Items for pointing at text and elements:
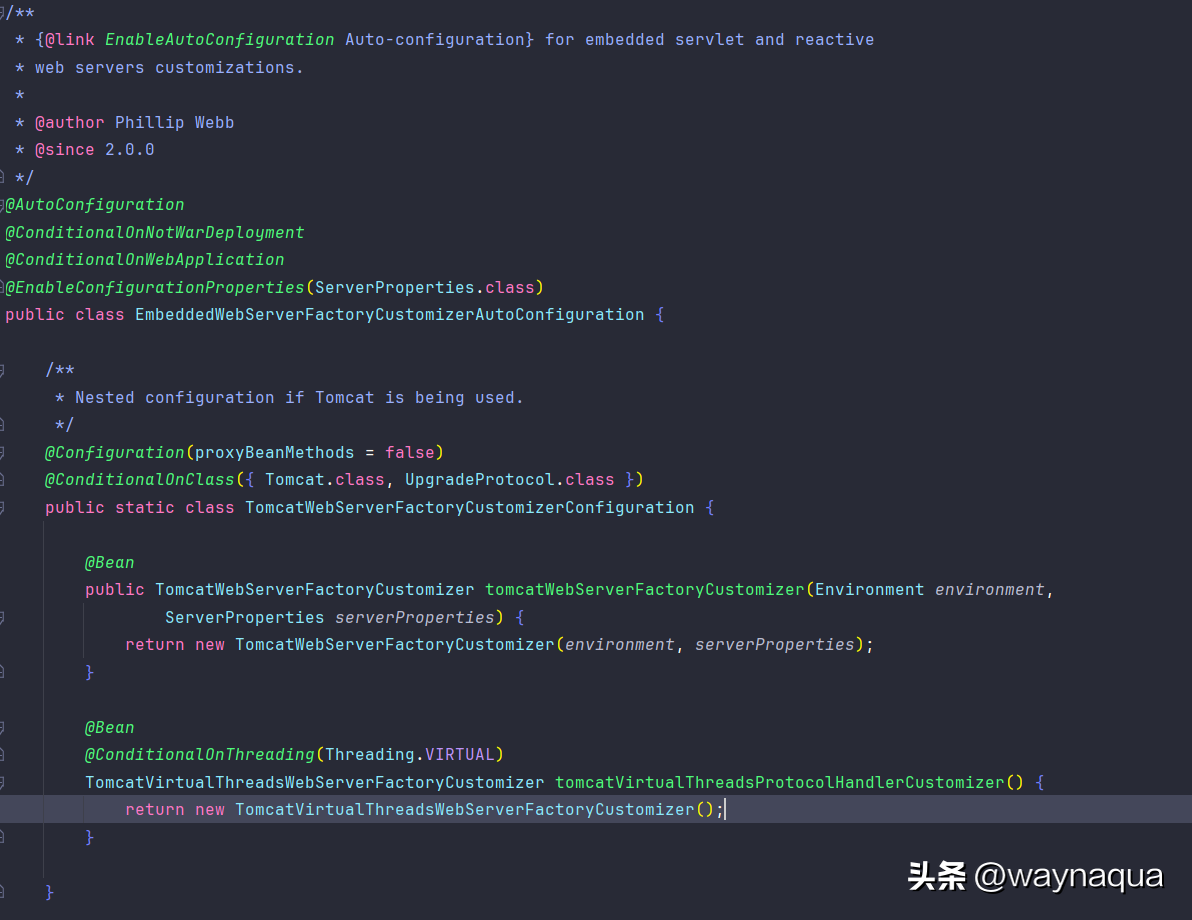The height and width of the screenshot is (920, 1192).
Task: Click the tomcatWebServerFactoryCustomizer method name
Action: [x=644, y=590]
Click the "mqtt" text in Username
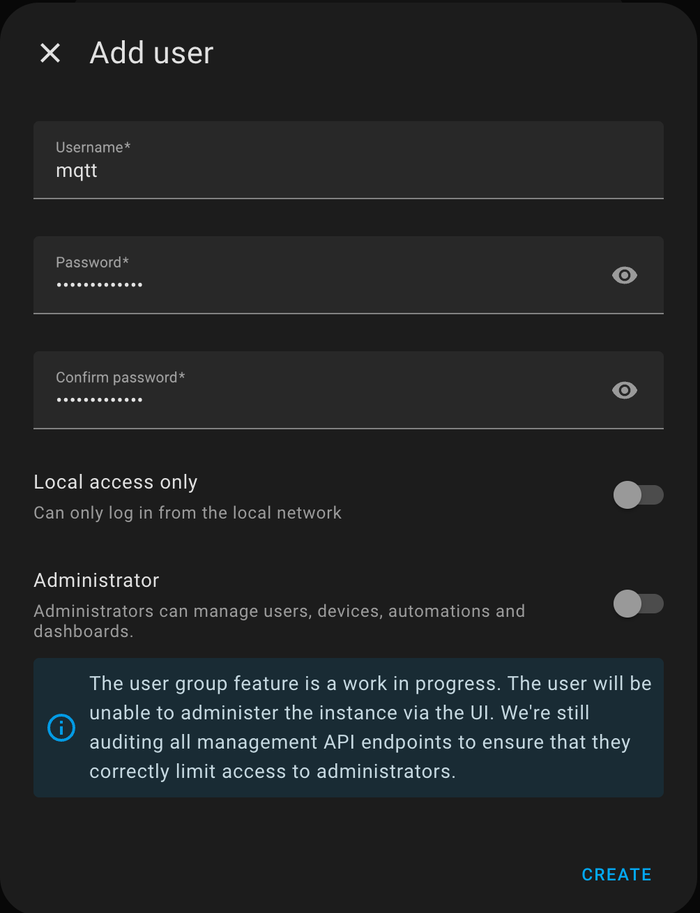700x913 pixels. point(77,171)
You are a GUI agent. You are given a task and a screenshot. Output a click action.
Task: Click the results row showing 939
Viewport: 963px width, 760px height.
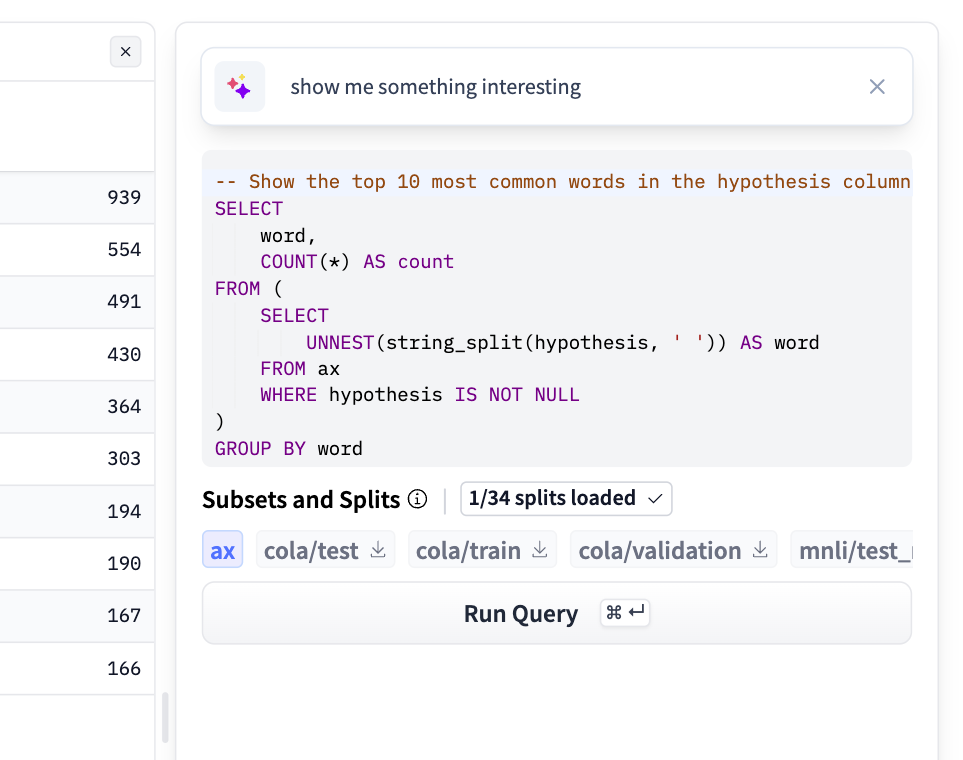(x=77, y=197)
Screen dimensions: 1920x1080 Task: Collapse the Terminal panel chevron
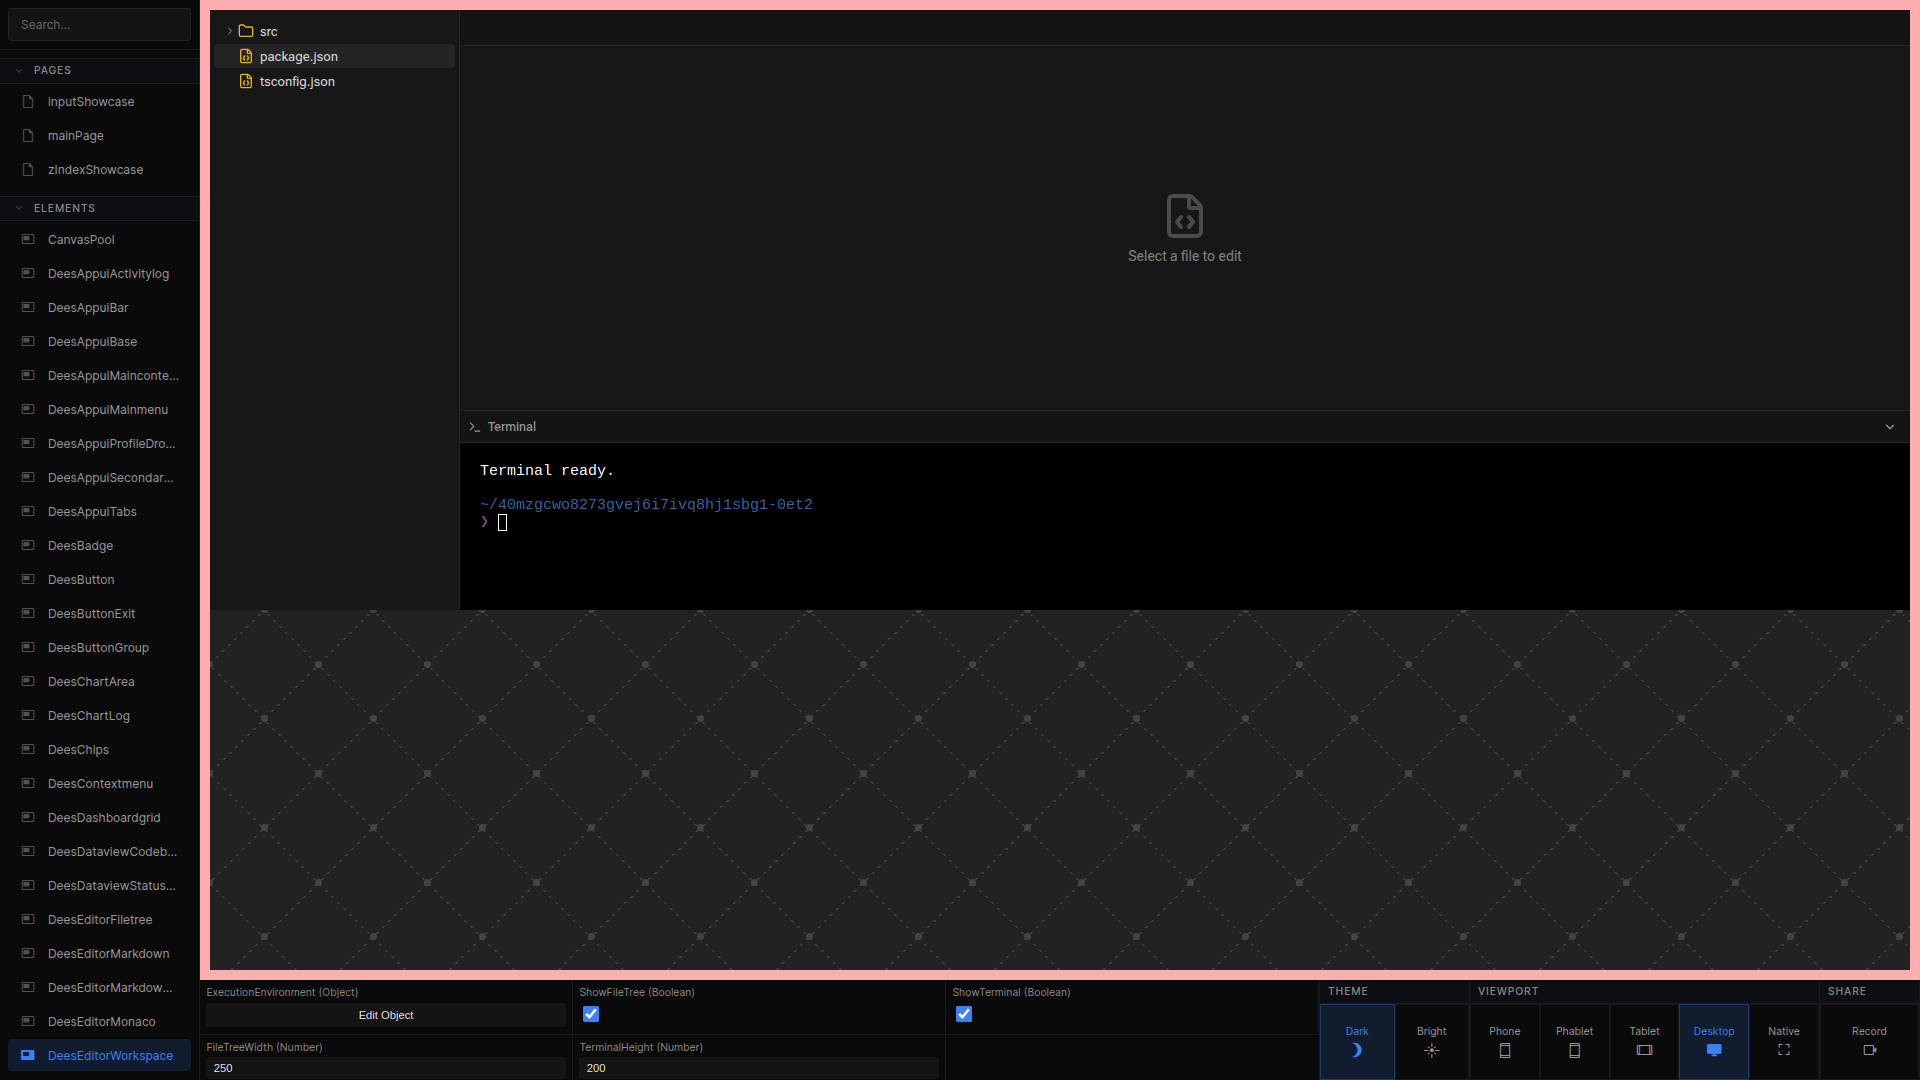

WHAT THIS TASK INVOLVES
Write out every line of the items above verbatim, leaving out the pictures.

ANSWER TO THIS TASK
The height and width of the screenshot is (920, 1192).
Task: Click the tomcatWebServerFactoryCustomizer method name
Action: [x=644, y=590]
Click the "mqtt" text in Username
700x913 pixels. point(77,171)
You are a GUI agent. You are given a task and a screenshot. Output a click action.
Task: Click the results row showing 939
Viewport: 963px width, 760px height.
(x=77, y=197)
Screen dimensions: 1920x1080 Task: Collapse the Terminal panel chevron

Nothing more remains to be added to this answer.